● **Record excerpts**:

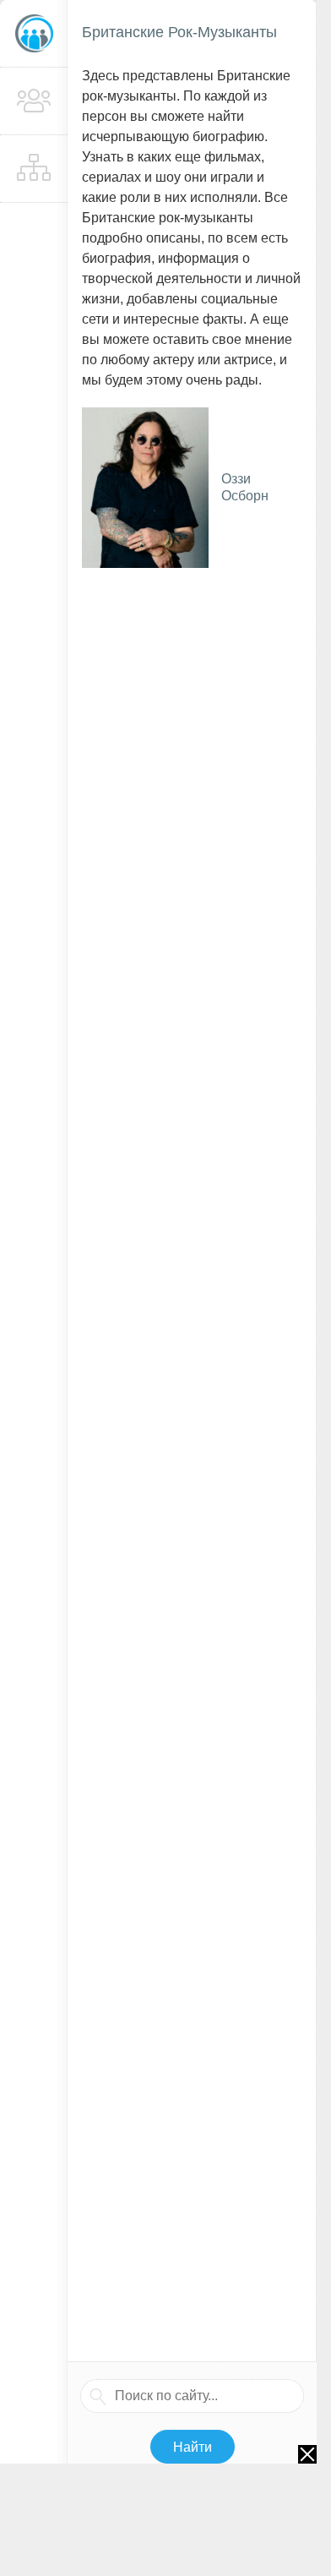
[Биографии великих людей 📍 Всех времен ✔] (34, 34)
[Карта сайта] (34, 169)
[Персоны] (34, 101)
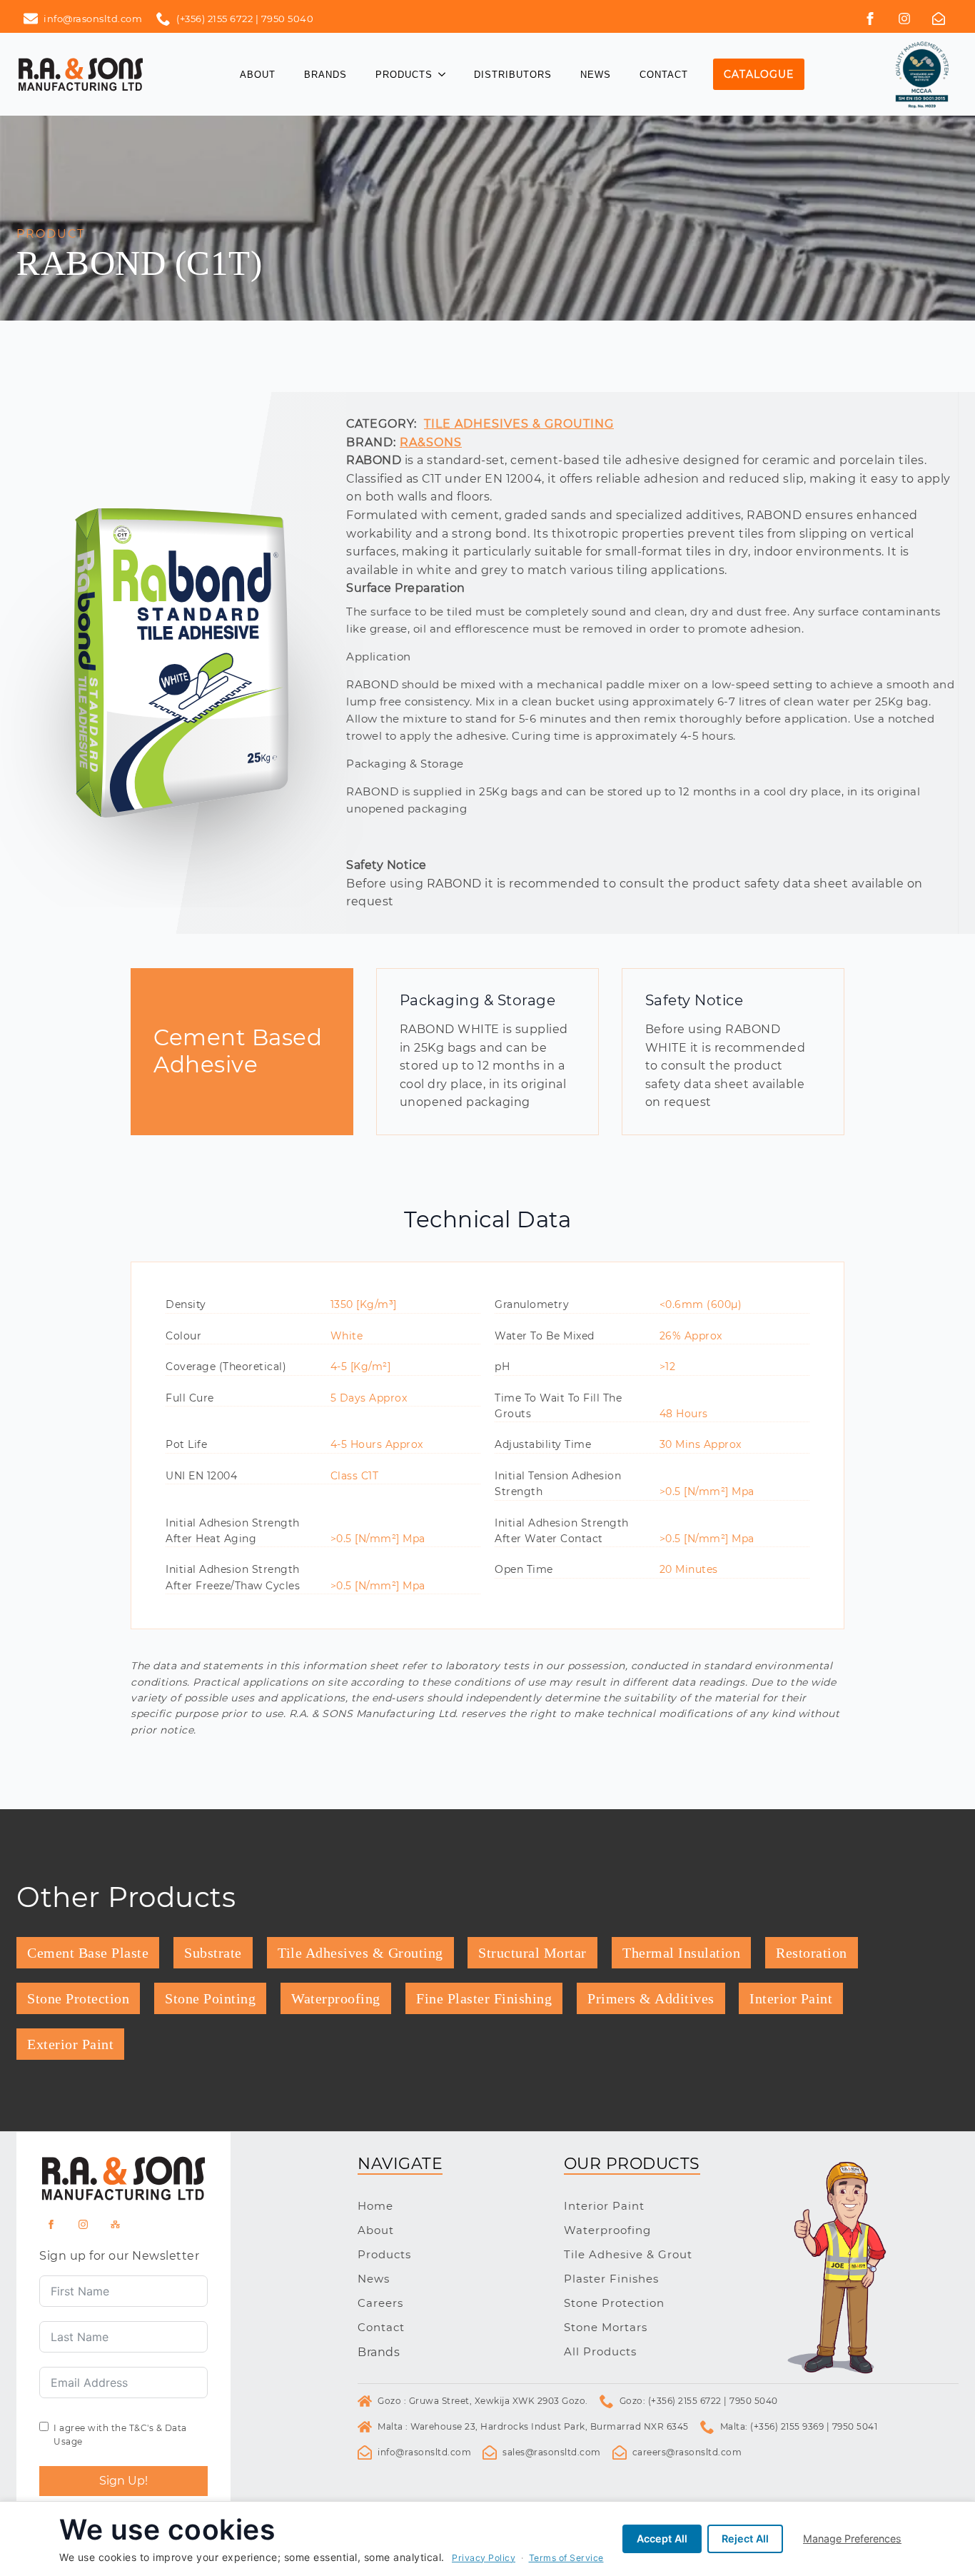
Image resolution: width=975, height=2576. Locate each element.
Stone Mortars (605, 2327)
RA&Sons (431, 442)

● **Required action**: Copy out exactly the lines that run from the line containing "[Карта сайта] (34, 169)" through the last line of the material, and nothing more; omit the pictures.

● **Solution to this problem**:
[Карта сайта] (34, 169)
[Персоны] (34, 101)
Image resolution: width=975, height=2576. Locate each element.
Stone Mortars (605, 2327)
RA&Sons (431, 442)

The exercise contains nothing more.